Saturday, June 4, 2016

Do Time Lords Sleep?

     So, I finally graduated yesterday (Yay! Congratulations me!) so I should have plenty of time to update, and I already have a stockpile of half written blog posts in the drafts section, so prepare for a mass update!
     Anyway, this post was brought to you by fanfiction, where most of it is bad and people don't do their research (says the girl who writes fanfiction for EVERYTHING). I am mostly joking, by the way. It is definitely understandable that not everyone has no life and actually pays attention/ researches these sorts of things.
     In most fanfictions, the author insinuates that either the Doctor does not sleep, for lack of necessity, or requires much less sleep than humans, and a very select few figure that Time Lords likely need about the same amount of sleep as humans, but whether the Doctor actually receives that amount is also under question. One of these is actually correct. I just don't understand why people think that Time Lords wouldn't need to sleep. Like, at all. I understand that we don't really see him sleeping that often, but it's not like his companions are just dozing off during every adventure, and no one questions that. We don't see every moment of the characters' lives, because that would make for a rather boring show. But basically every living creature needs sleep, and considering Time Lords are very similar to humans physiologically, I'd say it's a safe bet that this holds true in Doctor Who for the Gallifreyans. And even if you don't think about it that logically, he HAS slept on camera.

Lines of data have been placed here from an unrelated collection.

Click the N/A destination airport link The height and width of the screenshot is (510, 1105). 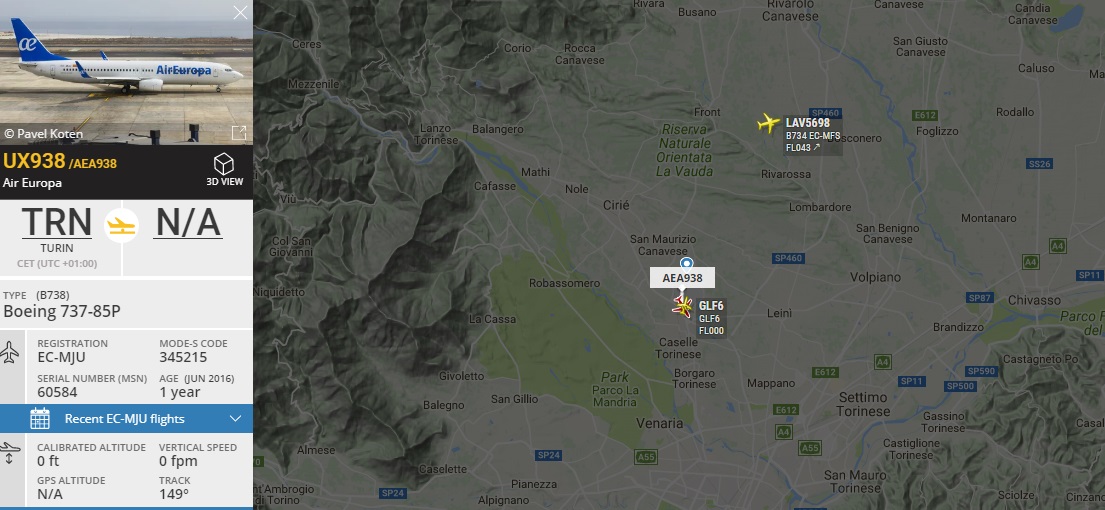coord(188,222)
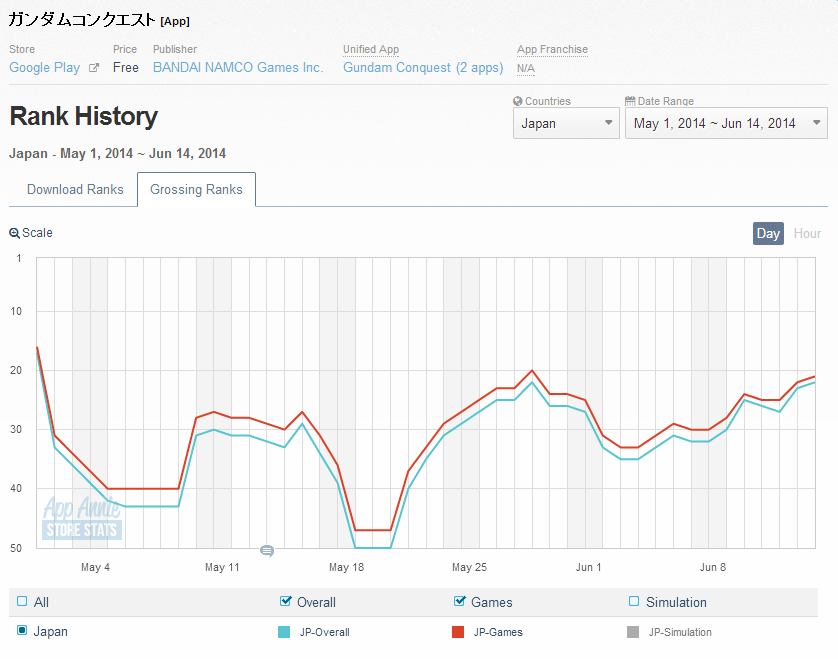Viewport: 838px width, 659px height.
Task: Switch chart to Hour view
Action: point(807,233)
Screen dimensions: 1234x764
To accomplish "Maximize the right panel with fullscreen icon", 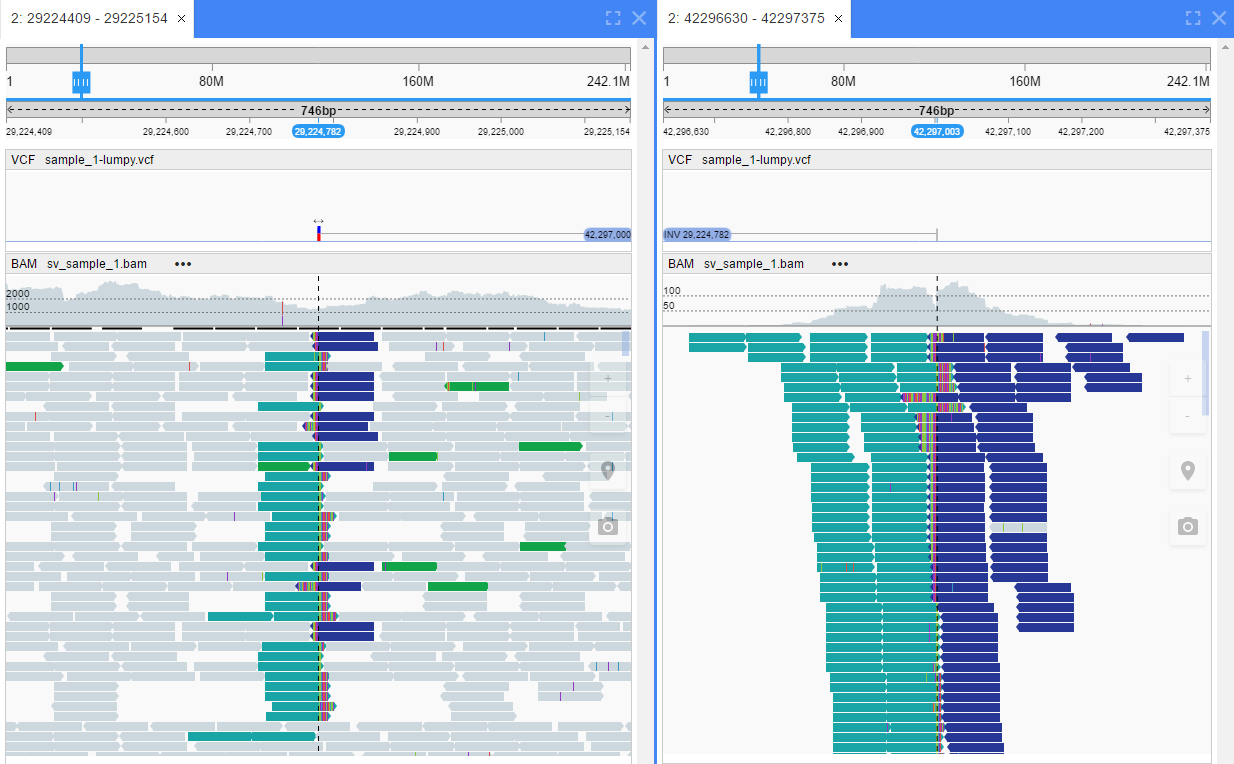I will point(1192,18).
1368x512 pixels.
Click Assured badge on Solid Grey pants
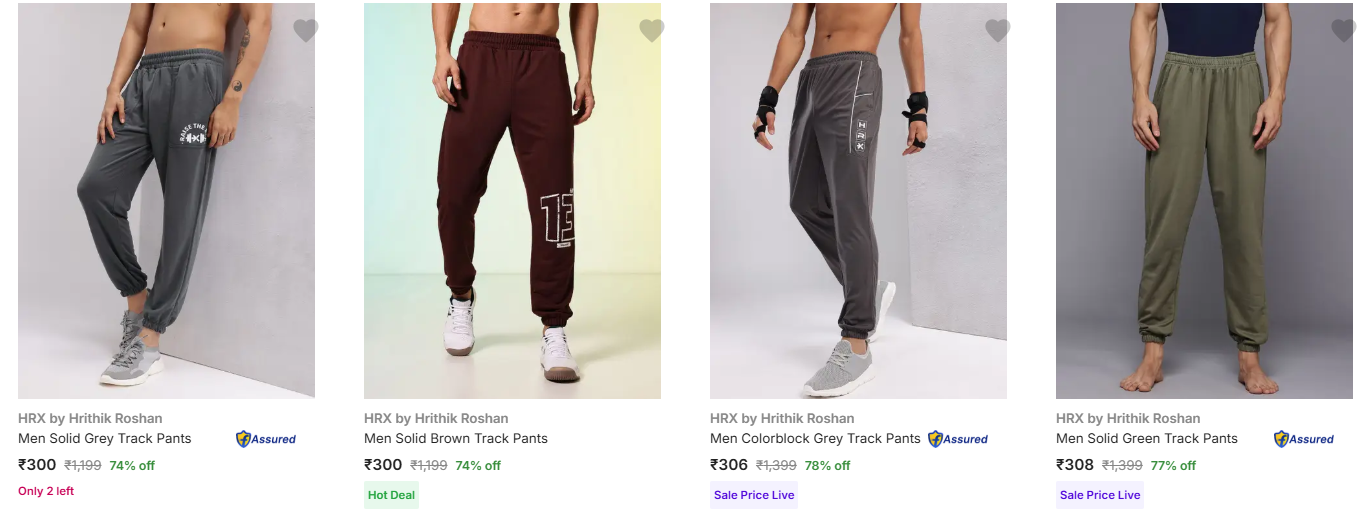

   I distinctly remember the Third Doctor having a nightmare (something only achieved by slumber) about the Master in...The Time Monster? I believe that was the episode. And let's not forget after every single regeneration, although someone could argue this is more of a concussed state than actual slumber. I believe I recall the First Doctor sleeping in at least one episode as well, but because I rarely watch his seasons (I really ought to get on that), I couldn't even begin to remember which episode it might have been and Google hates me.
     Either way, all this evidence doesn't really matter, because it has been stated in-show that Time Lords need less sleep than humans, although I can not pinpoint which episode states this, so I guess you'll just have to take my word for it.
     It doesn't really matter though, I suppose. Likely, it is not usually important to the story line, same as the companions, so we likely won't see much of a sleepy Doctor unless there's a good reason for it, and there will probably be other things going on around the scenario as well. And who am I to dictate others' fanfiction. I'm sure I've made plenty of mistakes in mine that I haven't caught yet.